» **Assigned task**: Quote the entries word for word. Omit the pictures.

» **Raw data**:
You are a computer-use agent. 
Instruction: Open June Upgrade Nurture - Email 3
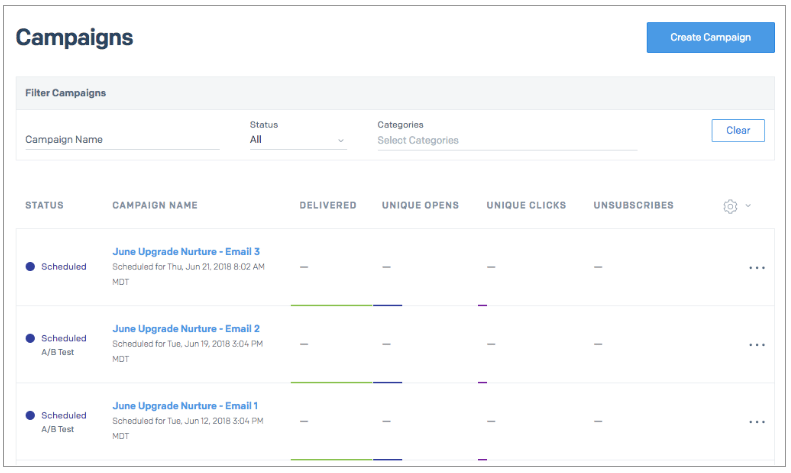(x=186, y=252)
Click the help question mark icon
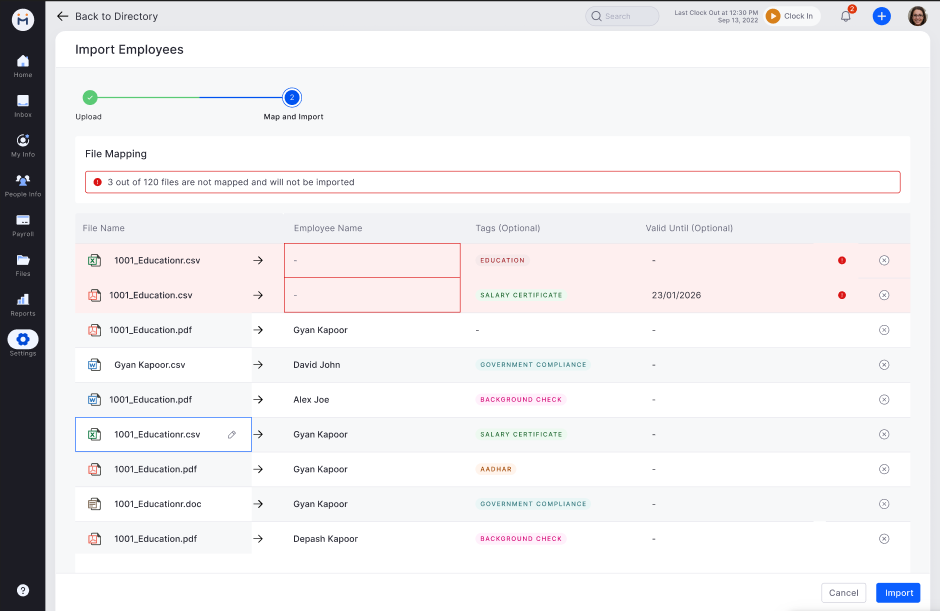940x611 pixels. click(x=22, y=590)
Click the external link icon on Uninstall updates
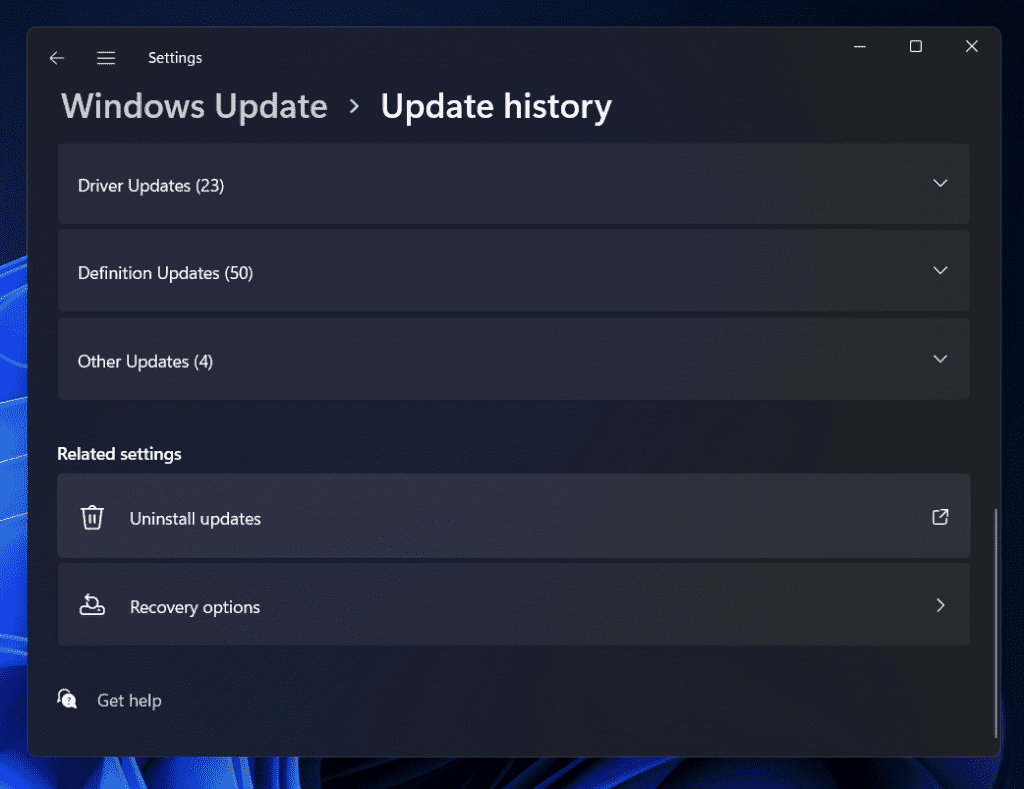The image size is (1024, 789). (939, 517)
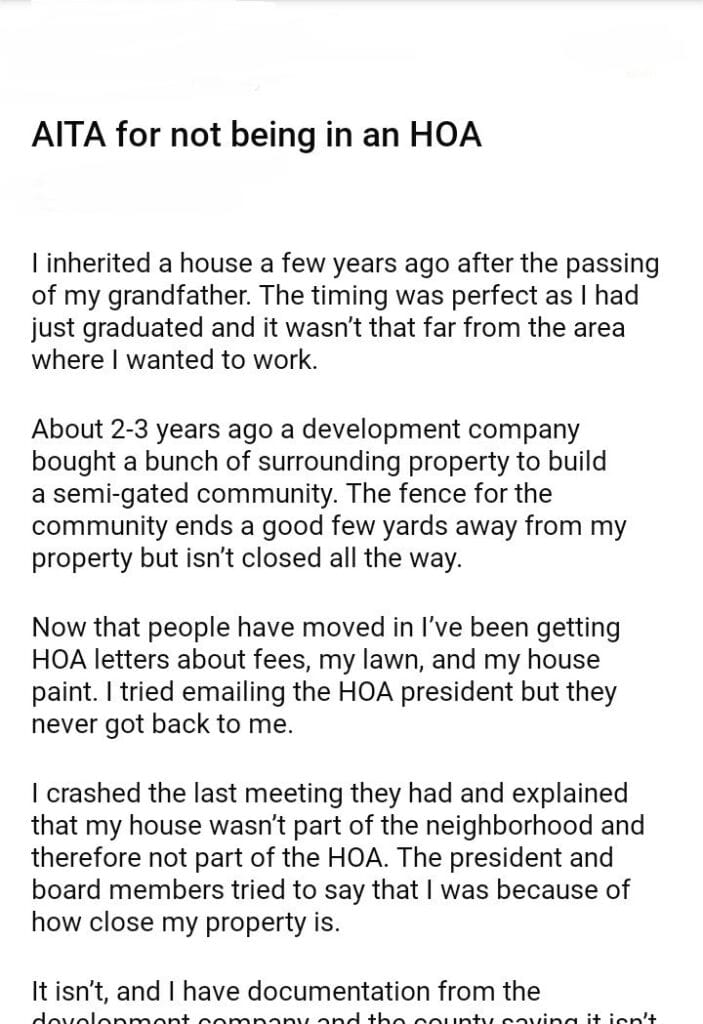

» **Written reply**:
You are a computer-use agent. 
Instruction: Open June Upgrade Nurture - Email 3
(x=186, y=252)
Click the help question mark icon
940x611 pixels. click(x=22, y=590)
Click the external link icon on Uninstall updates
The image size is (1024, 789). (939, 517)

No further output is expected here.